When we look about us towards external objects and consider the operation of causes, we are never able in a single instance, to discover any power or necessary connection; any quality which binds the effect to the cause, and renders the one an infallible consequence of the other. We only find, that one does actually, in fact, follow the other. (p. 63)

As Hume remarks, events in the world appear to be independent of one another. We do not observe in them—at least when considered individually—any further power from which we could derive subsequent effects. ‘Solidity, extension, motion; these qualities are complete in themselves, and never point out any other event which may result from them.’ (p. 63)

Nor, according to Hume, is any experience provided by our inner sense of help.
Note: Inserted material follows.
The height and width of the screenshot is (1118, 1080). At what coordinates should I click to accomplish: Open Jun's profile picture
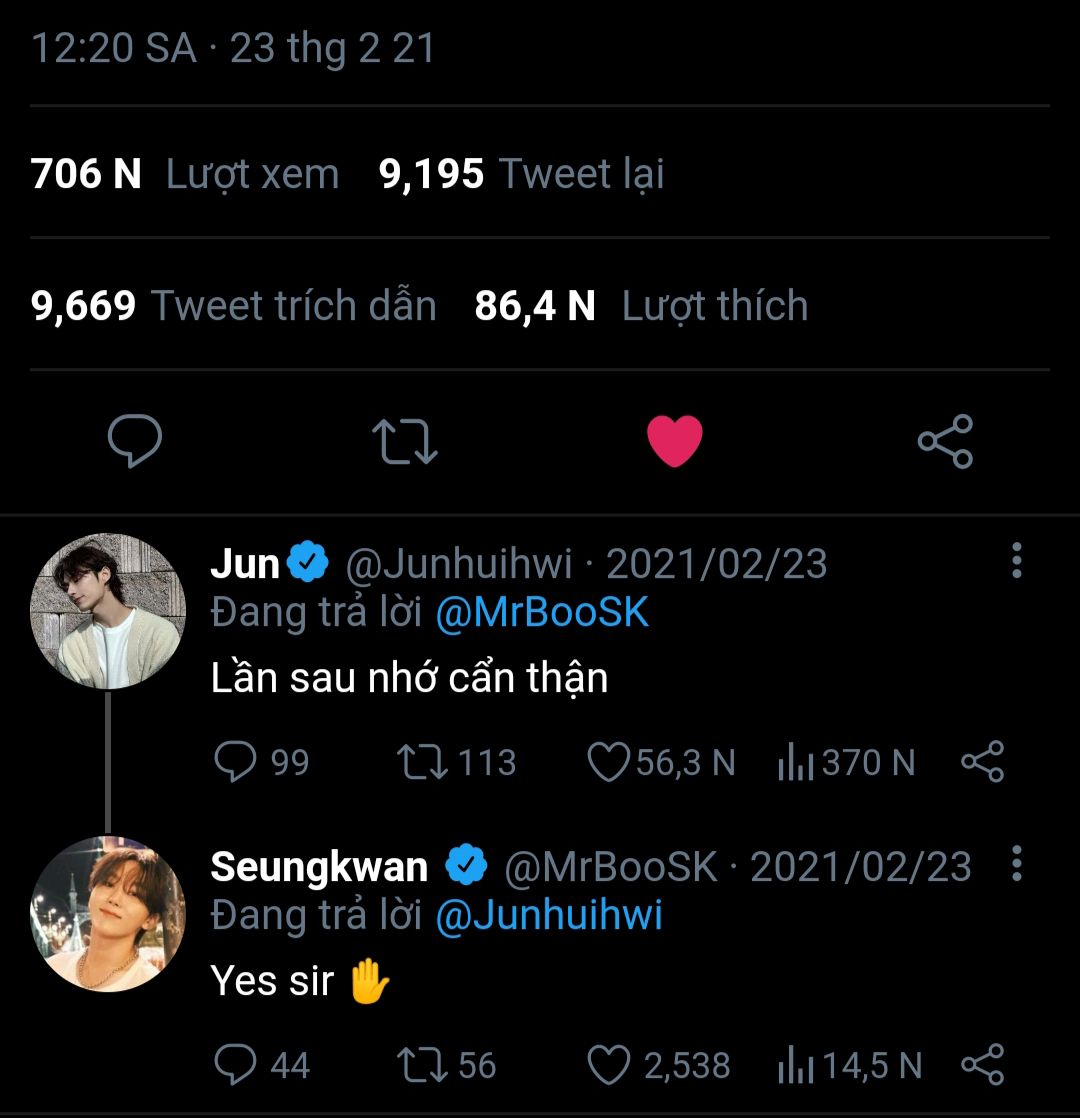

Hume rejects the idea that a necessary connection or causal power is experienced when we move our limbs or in the action of the will using six different arguments. But the key idea is that no inner experience of the action of the will can provide an impression of a necessary connection. Mental events, like the physical events experienced in outer sense, appear to be independent of one another and of actions. They are conjoined but not connected. It is quite consistent with any mental event that any other event succeed it.

This result appears to put Hume’s general claim that ideas are derived from impressions under threat. If there is no impression from which the idea of a necessary connection is derived, how could one even undertake the search that Hume describes. Hume’s own response does not immediately seem to address this point. Instead he suggests that our idea of causality derives not from any single case but from the general connection between events of one sort and events of another sort.

If a general relation is observed then: we make no longer any scruple of foretelling one upon the appearance of the other . . . We then call the one object, Cause; and the other, Effect . . . It appears, then, that this idea of a necessary connection among events arises from a number of similar instances which occur of the constant conjunction of these events. (p. 75)

In effect Hume’s method works in a negative way. When we go from the (less vital) idea of causal necessity to the (more vital) impressions from which the idea is derived, it becomes clear that all there is, is constant conjunction. Whatever our initial assumption, there is no further sense of causal necessity.